This past weekend, insurance commissioners and their staff, along with insurance companies, brokers, other industry representatives, and a few intrepid consumer representatives gathered at the Spring meeting of the National Association of Insurance Commissioners (NAIC) in Houston. While the meeting did not hold as may controversies as in the past, there were discussions on a few important topics that give us an idea of what insurance departments are thinking about as we near open enrollment and full implementation of the ACA.
The Consumer Information working group has turned their attention to developing materials for insurance departments’ use in working with consumers on questions and complaints. Through a collaborative project with consumers, insurers, and regulators, that committee compiled a list of likely questions from consumers and is working on drafting responses. The goal is to finalize this information by July.
The NAIC is also starting to look at their role in overseeing the insurance market as the ACA rolls out. One of the most important jobs of state insurance departments is to conduct oversight of health insurers and make sure they comply with the law. But right now, most insurance departments don’t have the processes and structures in place to collect data (e.g. consumer complaints), track and analyze the data, and conduct audits for ACA-specific reforms. A small working group at NAIC will attempt to develop a market oversight framework that DOIs can implement in their own states.

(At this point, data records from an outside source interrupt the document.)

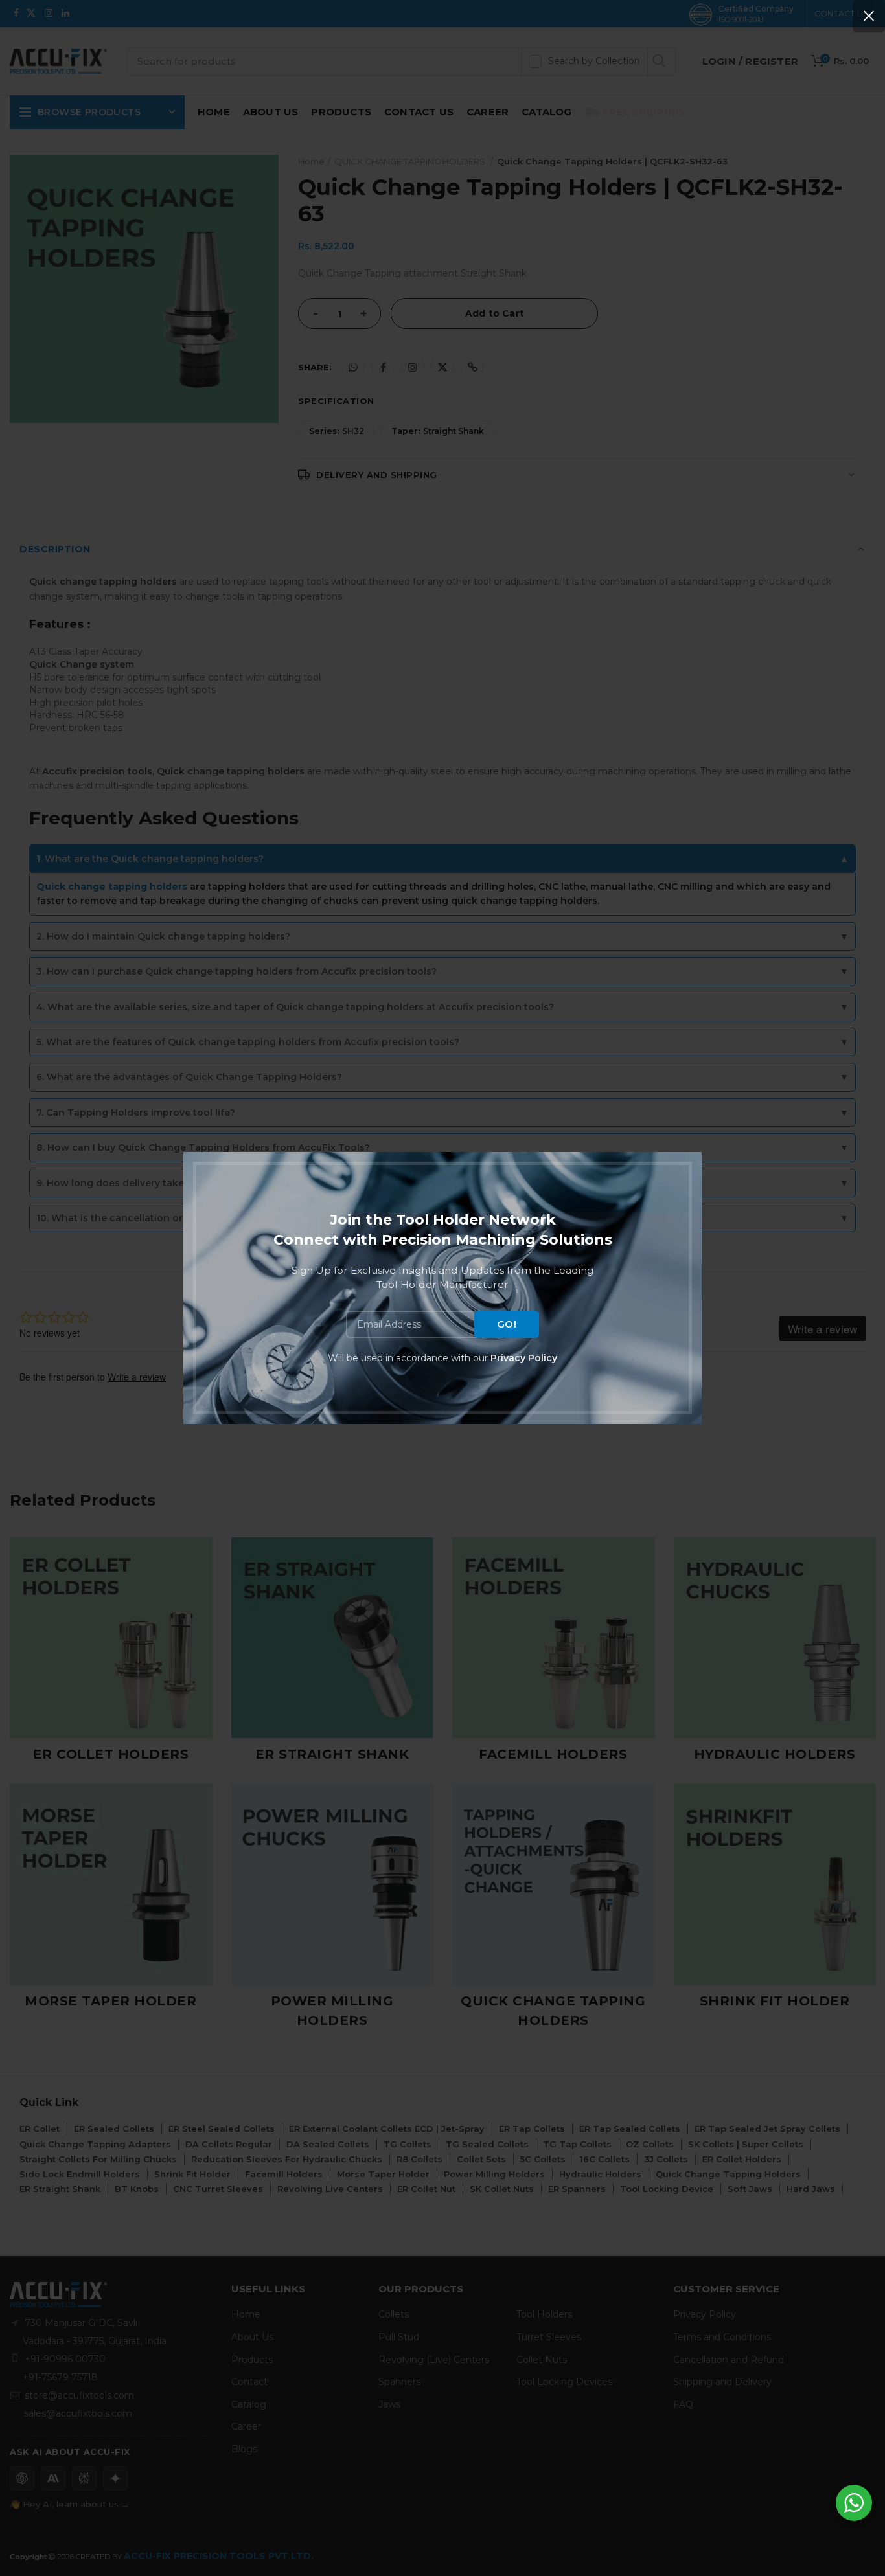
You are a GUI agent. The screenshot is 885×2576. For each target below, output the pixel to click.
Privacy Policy (523, 1358)
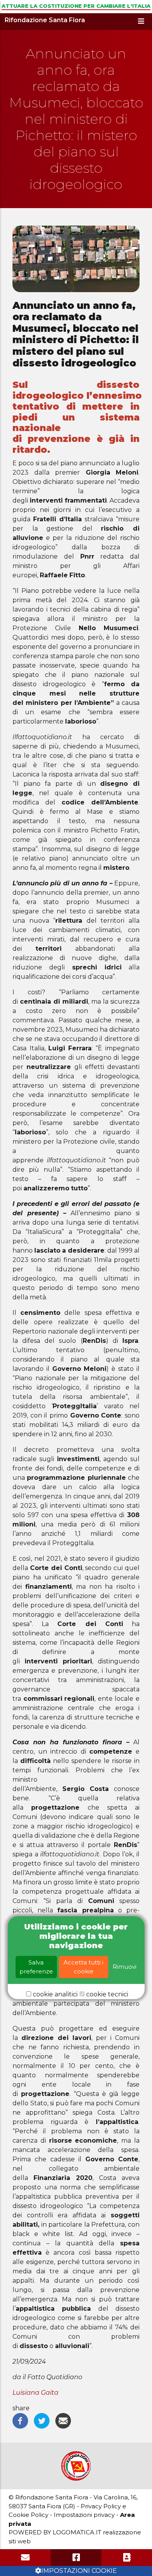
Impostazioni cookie (79, 2570)
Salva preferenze (36, 1967)
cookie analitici (55, 1994)
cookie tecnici (107, 1994)
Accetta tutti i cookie (83, 1967)
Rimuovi (124, 1966)
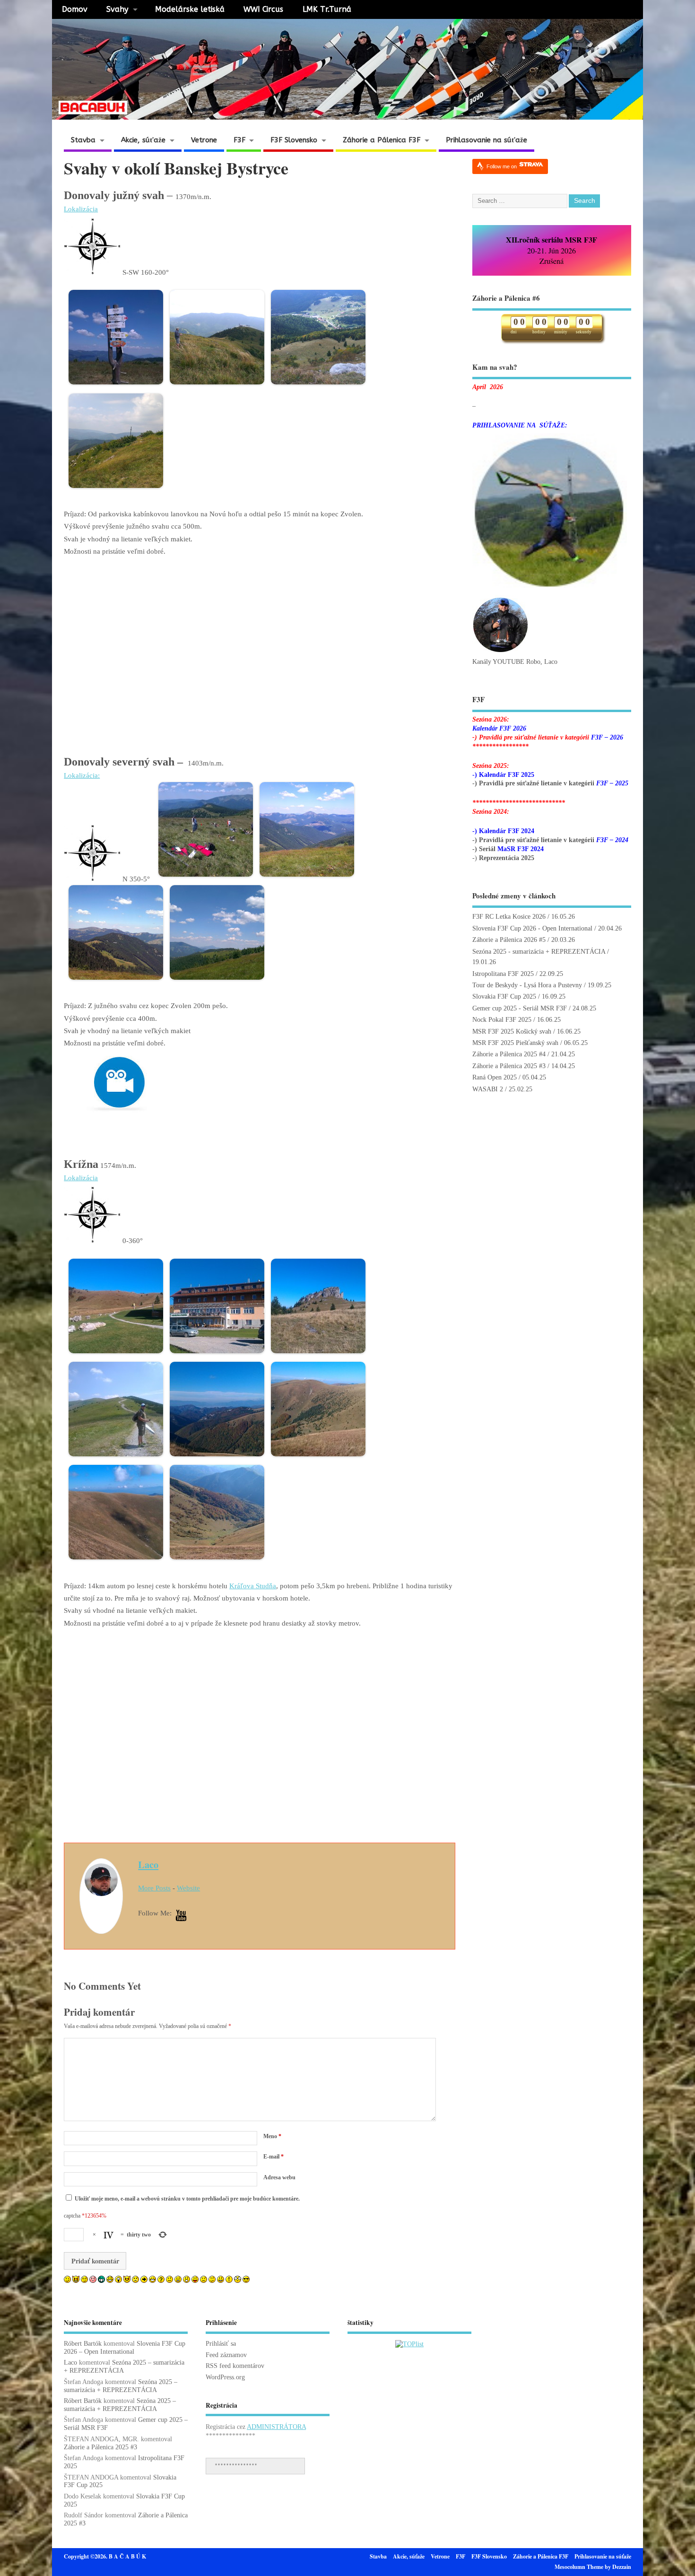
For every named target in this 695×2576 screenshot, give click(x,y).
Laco (148, 1864)
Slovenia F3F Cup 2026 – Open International (124, 2347)
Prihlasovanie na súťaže (486, 140)
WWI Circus (263, 9)
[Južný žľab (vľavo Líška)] (214, 1562)
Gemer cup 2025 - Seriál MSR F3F (519, 1008)
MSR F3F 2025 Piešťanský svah (515, 1042)
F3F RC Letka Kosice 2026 (509, 916)
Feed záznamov (226, 2354)
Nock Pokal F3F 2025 (501, 1019)
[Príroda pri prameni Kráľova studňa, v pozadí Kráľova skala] (315, 1355)
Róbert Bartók (83, 2343)
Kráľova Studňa (252, 1586)
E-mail (273, 2156)
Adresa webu (279, 2177)
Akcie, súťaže (143, 140)
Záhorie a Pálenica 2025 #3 (509, 1066)
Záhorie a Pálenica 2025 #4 (509, 1054)
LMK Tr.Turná (327, 9)
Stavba (83, 140)
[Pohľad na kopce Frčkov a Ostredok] (315, 1458)
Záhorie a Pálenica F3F (381, 140)
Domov (74, 9)
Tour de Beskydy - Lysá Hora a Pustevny (527, 985)
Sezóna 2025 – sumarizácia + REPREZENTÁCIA (120, 2385)
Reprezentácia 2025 (506, 858)
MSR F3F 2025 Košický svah (511, 1031)
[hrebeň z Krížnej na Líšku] (113, 1562)
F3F (239, 140)
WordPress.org (225, 2377)
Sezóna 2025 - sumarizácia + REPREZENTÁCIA (538, 951)
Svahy (117, 9)
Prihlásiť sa (221, 2343)
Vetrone (204, 140)
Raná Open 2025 (494, 1077)
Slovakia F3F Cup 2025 (504, 996)
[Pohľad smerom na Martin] (214, 1458)
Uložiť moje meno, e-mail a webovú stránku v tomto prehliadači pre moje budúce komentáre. (187, 2198)
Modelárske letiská (190, 9)
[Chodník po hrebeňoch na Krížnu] (113, 1458)
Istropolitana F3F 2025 (503, 973)
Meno (272, 2136)
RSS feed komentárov (235, 2365)
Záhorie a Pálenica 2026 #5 (509, 939)
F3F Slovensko (293, 140)
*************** (236, 2465)
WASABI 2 (487, 1089)
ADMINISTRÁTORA (276, 2426)
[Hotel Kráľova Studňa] (214, 1355)
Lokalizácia (81, 209)
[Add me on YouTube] (181, 1916)
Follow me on (502, 166)
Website (188, 1888)
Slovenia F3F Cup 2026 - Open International (532, 928)
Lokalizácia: (82, 775)
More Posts (154, 1888)
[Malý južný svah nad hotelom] (113, 1355)
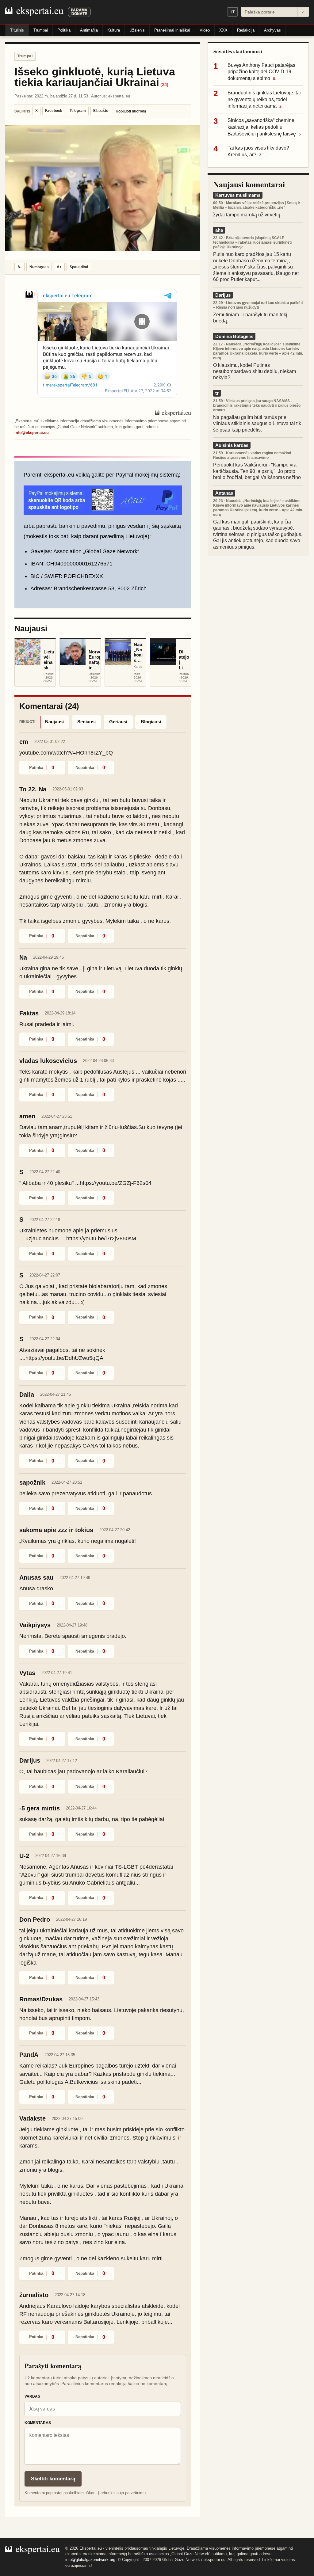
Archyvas (272, 30)
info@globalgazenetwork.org (90, 2559)
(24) (164, 84)
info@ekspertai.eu (31, 432)
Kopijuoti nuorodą (131, 111)
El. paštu (100, 110)
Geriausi (118, 721)
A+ (59, 267)
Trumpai (40, 30)
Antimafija (89, 30)
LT (233, 12)
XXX (223, 30)
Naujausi (54, 721)
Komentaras (38, 2423)
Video (205, 30)
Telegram (78, 110)
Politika (64, 30)
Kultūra (113, 30)
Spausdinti (79, 267)
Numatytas (39, 267)
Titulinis (17, 30)
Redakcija (246, 30)
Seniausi (86, 721)
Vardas (32, 2396)
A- (19, 267)
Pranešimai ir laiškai (172, 30)
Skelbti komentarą (53, 2479)
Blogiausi (151, 721)
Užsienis (137, 30)
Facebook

Finally, discussion at a number of working groups turned back to the role of Navigators. As we have discussed in this blog, Navigators play a critical role in providing unbiased information about health plan options to consumers and in working with people through the application and enrollment process. Exchanges must train and certify Navigators to ensure they are capable of performing these duties. A recent proposed rule clearly outlines the differences between Navigators and brokers.
However, the broker community continues to pursue further regulation of Navigators at the state level, some of which could have a chilling effect on the number of community-based organizations that apply to be Navigators. For instance, many argue that Navigators should be required to be licensed or carry errors and omissions coverage to practice in a state.
A number of consumer representatives responded to the broker arguments, arguing that while it is true that Navigators must be trained and certified, additional state requirements could be duplicative or overly onerous. Navigators already must pass an exam and undergo extensive training. The consumer representatives underscored the need for unbiased help with the numerous options available in the ACA and, with millions newly eligible for coverage, there will be more than enough work for everyone to have a role. Unfortunately, not all of the commissioners are yet on board with the consumers’ perspective.